[Source data]

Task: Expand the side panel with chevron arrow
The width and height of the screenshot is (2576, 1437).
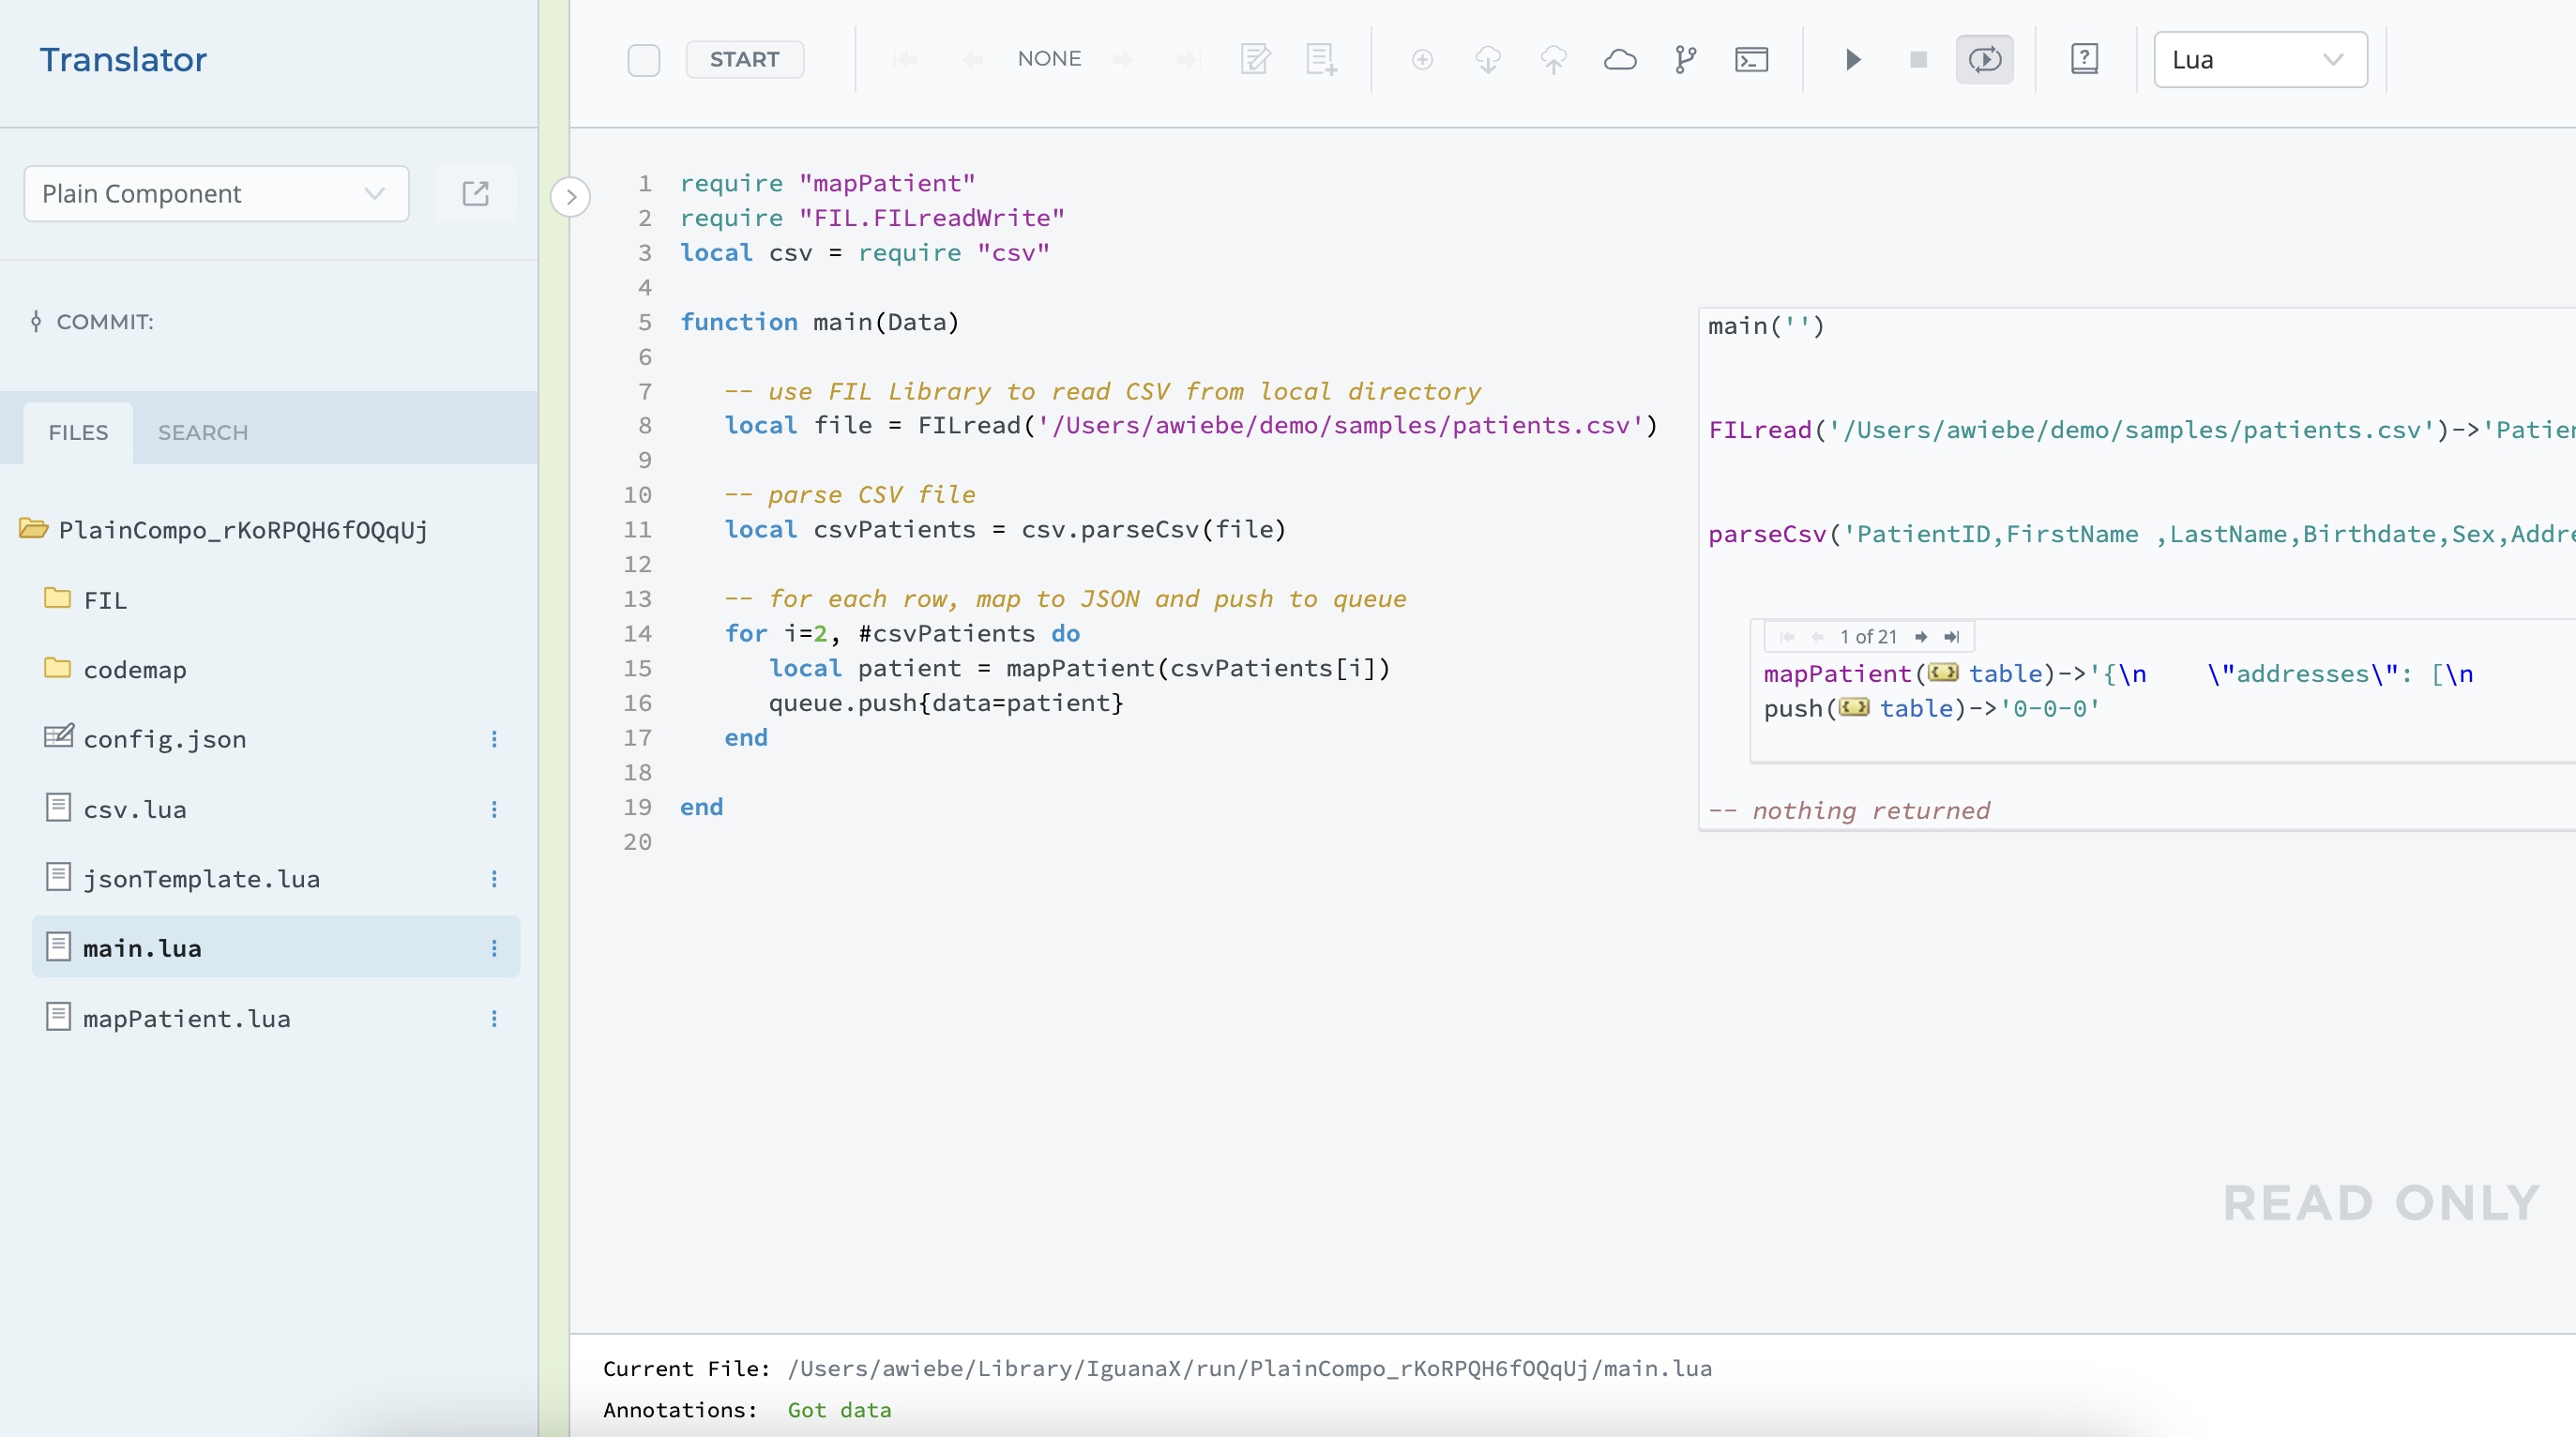Action: tap(571, 197)
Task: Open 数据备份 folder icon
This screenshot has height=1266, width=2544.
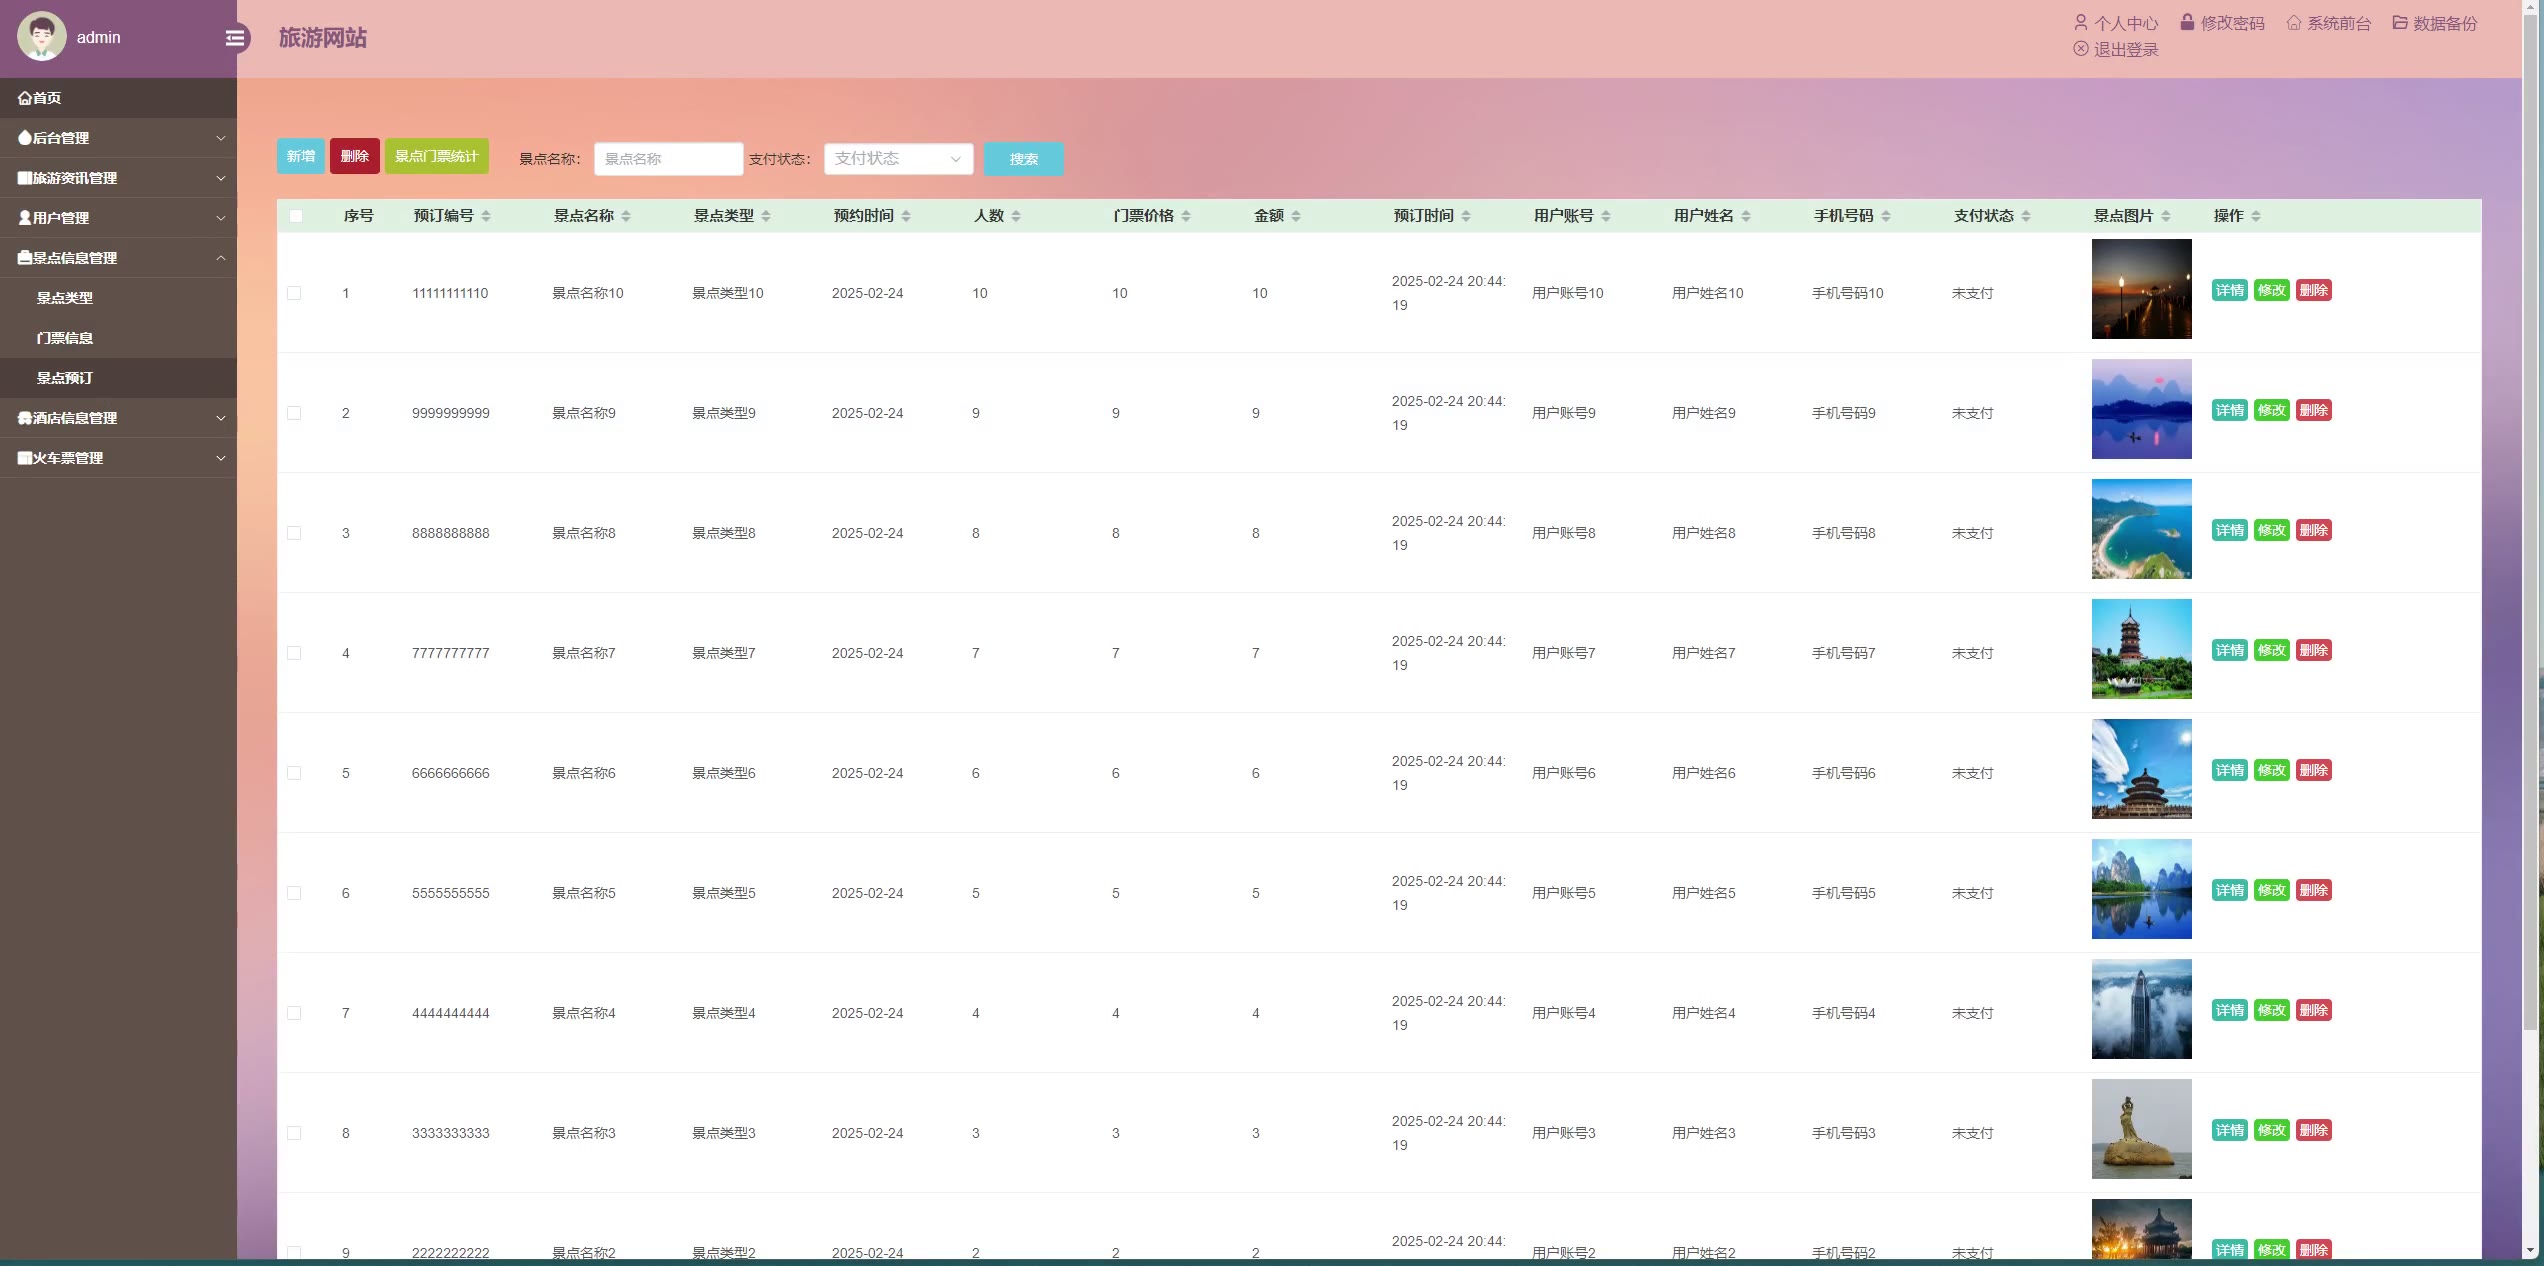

[Work to be completed]
What you return must match the data above exactly, with no images included.

[Response to the task]
Task: Expand the side panel with chevron arrow
The width and height of the screenshot is (2576, 1437).
Action: tap(571, 197)
Task: Open 数据备份 folder icon
This screenshot has height=1266, width=2544.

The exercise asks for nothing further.